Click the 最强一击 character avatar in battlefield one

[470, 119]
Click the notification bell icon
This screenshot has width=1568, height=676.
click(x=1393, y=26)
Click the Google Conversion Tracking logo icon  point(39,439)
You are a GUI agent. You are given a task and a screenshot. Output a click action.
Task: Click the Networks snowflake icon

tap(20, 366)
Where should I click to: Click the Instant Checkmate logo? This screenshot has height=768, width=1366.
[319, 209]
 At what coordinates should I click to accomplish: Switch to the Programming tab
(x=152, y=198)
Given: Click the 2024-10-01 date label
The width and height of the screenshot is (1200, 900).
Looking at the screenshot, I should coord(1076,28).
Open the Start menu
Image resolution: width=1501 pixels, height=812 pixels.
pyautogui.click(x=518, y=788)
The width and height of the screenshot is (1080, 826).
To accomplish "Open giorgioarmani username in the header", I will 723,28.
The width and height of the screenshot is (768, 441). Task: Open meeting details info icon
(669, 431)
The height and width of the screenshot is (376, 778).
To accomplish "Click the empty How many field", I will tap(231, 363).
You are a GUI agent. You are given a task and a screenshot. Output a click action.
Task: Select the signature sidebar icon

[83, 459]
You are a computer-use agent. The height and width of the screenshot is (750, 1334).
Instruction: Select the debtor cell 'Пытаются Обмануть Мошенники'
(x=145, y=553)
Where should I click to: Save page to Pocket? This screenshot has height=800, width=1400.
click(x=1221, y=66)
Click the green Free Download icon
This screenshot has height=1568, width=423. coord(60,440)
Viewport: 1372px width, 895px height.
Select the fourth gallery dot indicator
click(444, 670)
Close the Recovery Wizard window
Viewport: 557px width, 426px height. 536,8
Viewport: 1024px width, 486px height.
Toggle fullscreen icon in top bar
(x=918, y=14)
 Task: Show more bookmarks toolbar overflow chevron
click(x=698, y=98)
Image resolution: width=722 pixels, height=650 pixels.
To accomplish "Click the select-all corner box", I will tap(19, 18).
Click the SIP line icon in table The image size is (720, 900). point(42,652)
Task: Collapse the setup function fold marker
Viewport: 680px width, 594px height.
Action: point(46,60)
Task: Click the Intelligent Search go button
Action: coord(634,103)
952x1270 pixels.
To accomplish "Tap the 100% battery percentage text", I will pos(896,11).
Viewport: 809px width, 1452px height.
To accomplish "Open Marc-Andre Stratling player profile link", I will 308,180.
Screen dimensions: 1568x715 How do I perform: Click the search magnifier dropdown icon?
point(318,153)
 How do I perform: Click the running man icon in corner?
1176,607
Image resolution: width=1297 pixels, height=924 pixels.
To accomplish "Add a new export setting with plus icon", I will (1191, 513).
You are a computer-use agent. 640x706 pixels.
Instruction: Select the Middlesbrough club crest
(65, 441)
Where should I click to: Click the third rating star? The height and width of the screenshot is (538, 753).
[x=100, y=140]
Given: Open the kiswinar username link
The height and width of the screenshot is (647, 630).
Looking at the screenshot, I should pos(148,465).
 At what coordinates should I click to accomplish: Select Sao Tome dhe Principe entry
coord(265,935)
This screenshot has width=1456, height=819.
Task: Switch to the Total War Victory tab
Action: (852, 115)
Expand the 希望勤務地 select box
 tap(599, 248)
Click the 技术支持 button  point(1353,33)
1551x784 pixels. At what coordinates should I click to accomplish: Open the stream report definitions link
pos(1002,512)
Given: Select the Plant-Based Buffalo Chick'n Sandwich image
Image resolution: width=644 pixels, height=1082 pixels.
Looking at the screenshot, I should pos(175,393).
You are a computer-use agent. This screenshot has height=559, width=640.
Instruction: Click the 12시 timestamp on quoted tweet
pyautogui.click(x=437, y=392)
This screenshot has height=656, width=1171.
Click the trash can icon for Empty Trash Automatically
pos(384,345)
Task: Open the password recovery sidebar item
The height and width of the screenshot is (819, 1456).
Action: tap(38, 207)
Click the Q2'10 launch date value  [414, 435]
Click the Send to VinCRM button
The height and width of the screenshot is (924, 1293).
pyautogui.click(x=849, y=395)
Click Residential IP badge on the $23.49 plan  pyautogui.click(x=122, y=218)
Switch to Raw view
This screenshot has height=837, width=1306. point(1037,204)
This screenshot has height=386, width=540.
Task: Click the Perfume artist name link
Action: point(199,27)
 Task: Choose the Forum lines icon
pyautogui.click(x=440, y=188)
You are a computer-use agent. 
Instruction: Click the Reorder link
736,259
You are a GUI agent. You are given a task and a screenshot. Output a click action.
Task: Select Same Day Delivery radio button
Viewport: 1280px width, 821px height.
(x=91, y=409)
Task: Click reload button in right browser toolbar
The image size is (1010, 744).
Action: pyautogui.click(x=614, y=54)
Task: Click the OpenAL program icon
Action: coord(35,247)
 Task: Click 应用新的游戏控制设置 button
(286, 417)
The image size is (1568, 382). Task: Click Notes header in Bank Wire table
# # # # # # #
*Exercise prompt*: Print every one of the lines above word for word, changing nothing.

*Finished answer*:
Click the 最强一击 character avatar in battlefield one

[470, 119]
Click the notification bell icon
This screenshot has width=1568, height=676.
click(x=1393, y=26)
Click the Google Conversion Tracking logo icon  point(39,439)
You are a GUI agent. You are given a task and a screenshot. Output a click action.
Task: Click the Networks snowflake icon

tap(20, 366)
Where should I click to: Click the Instant Checkmate logo? This screenshot has height=768, width=1366.
[319, 209]
 At what coordinates should I click to accomplish: Switch to the Programming tab
(x=152, y=198)
Given: Click the 2024-10-01 date label
The width and height of the screenshot is (1200, 900).
Looking at the screenshot, I should coord(1076,28).
Open the Start menu
Image resolution: width=1501 pixels, height=812 pixels.
pyautogui.click(x=518, y=788)
The width and height of the screenshot is (1080, 826).
To accomplish "Open giorgioarmani username in the header", I will 723,28.
The width and height of the screenshot is (768, 441). Task: Open meeting details info icon
(669, 431)
The height and width of the screenshot is (376, 778).
To accomplish "Click the empty How many field", I will tap(231, 363).
You are a GUI agent. You are given a task and a screenshot. Output a click action.
Task: Select the signature sidebar icon

[83, 459]
You are a computer-use agent. The height and width of the screenshot is (750, 1334).
Instruction: Select the debtor cell 'Пытаются Обмануть Мошенники'
(x=145, y=553)
Where should I click to: Save page to Pocket? This screenshot has height=800, width=1400.
click(x=1221, y=66)
Click the green Free Download icon
This screenshot has height=1568, width=423. coord(60,440)
Viewport: 1372px width, 895px height.
Select the fourth gallery dot indicator
click(444, 670)
Close the Recovery Wizard window
Viewport: 557px width, 426px height. 536,8
Viewport: 1024px width, 486px height.
Toggle fullscreen icon in top bar
(x=918, y=14)
 Task: Show more bookmarks toolbar overflow chevron
click(x=698, y=98)
Image resolution: width=722 pixels, height=650 pixels.
To accomplish "Click the select-all corner box", I will tap(19, 18).
Click the SIP line icon in table The image size is (720, 900). point(42,652)
Task: Collapse the setup function fold marker
Viewport: 680px width, 594px height.
Action: point(46,60)
Task: Click the Intelligent Search go button
Action: coord(634,103)
952x1270 pixels.
To accomplish "Tap the 100% battery percentage text", I will pos(896,11).
Viewport: 809px width, 1452px height.
To accomplish "Open Marc-Andre Stratling player profile link", I will 308,180.
Screen dimensions: 1568x715 How do I perform: Click the search magnifier dropdown icon?
point(318,153)
 How do I perform: Click the running man icon in corner?
1176,607
Image resolution: width=1297 pixels, height=924 pixels.
To accomplish "Add a new export setting with plus icon", I will (1191, 513).
You are a computer-use agent. 640x706 pixels.
Instruction: Select the Middlesbrough club crest
(65, 441)
Where should I click to: Click the third rating star? The height and width of the screenshot is (538, 753).
[x=100, y=140]
Given: Open the kiswinar username link
The height and width of the screenshot is (647, 630).
Looking at the screenshot, I should pos(148,465).
 At what coordinates should I click to accomplish: Select Sao Tome dhe Principe entry
coord(265,935)
This screenshot has width=1456, height=819.
Task: Switch to the Total War Victory tab
Action: (852, 115)
Expand the 希望勤務地 select box
 tap(599, 248)
Click the 技术支持 button  point(1353,33)
1551x784 pixels. At what coordinates should I click to accomplish: Open the stream report definitions link
pos(1002,512)
Given: Select the Plant-Based Buffalo Chick'n Sandwich image
Image resolution: width=644 pixels, height=1082 pixels.
Looking at the screenshot, I should pos(175,393).
You are a computer-use agent. This screenshot has height=559, width=640.
Instruction: Click the 12시 timestamp on quoted tweet
pyautogui.click(x=437, y=392)
This screenshot has height=656, width=1171.
Click the trash can icon for Empty Trash Automatically
pos(384,345)
Task: Open the password recovery sidebar item
The height and width of the screenshot is (819, 1456).
Action: tap(38, 207)
Click the Q2'10 launch date value  [414, 435]
Click the Send to VinCRM button
The height and width of the screenshot is (924, 1293).
pyautogui.click(x=849, y=395)
Click Residential IP badge on the $23.49 plan  pyautogui.click(x=122, y=218)
Switch to Raw view
This screenshot has height=837, width=1306. point(1037,204)
This screenshot has height=386, width=540.
Task: Click the Perfume artist name link
Action: point(199,27)
 Task: Choose the Forum lines icon
pyautogui.click(x=440, y=188)
You are a computer-use agent. 
Instruction: Click the Reorder link
736,259
You are a GUI agent. You are given a task and a screenshot. Output a click action.
Task: Select Same Day Delivery radio button
Viewport: 1280px width, 821px height.
(x=91, y=409)
Task: Click reload button in right browser toolbar
The image size is (1010, 744).
Action: pyautogui.click(x=614, y=54)
Task: Click the OpenAL program icon
Action: coord(35,247)
 Task: Click 应用新的游戏控制设置 button
(286, 417)
The image size is (1568, 382). Task: Click Notes header in Bank Wire table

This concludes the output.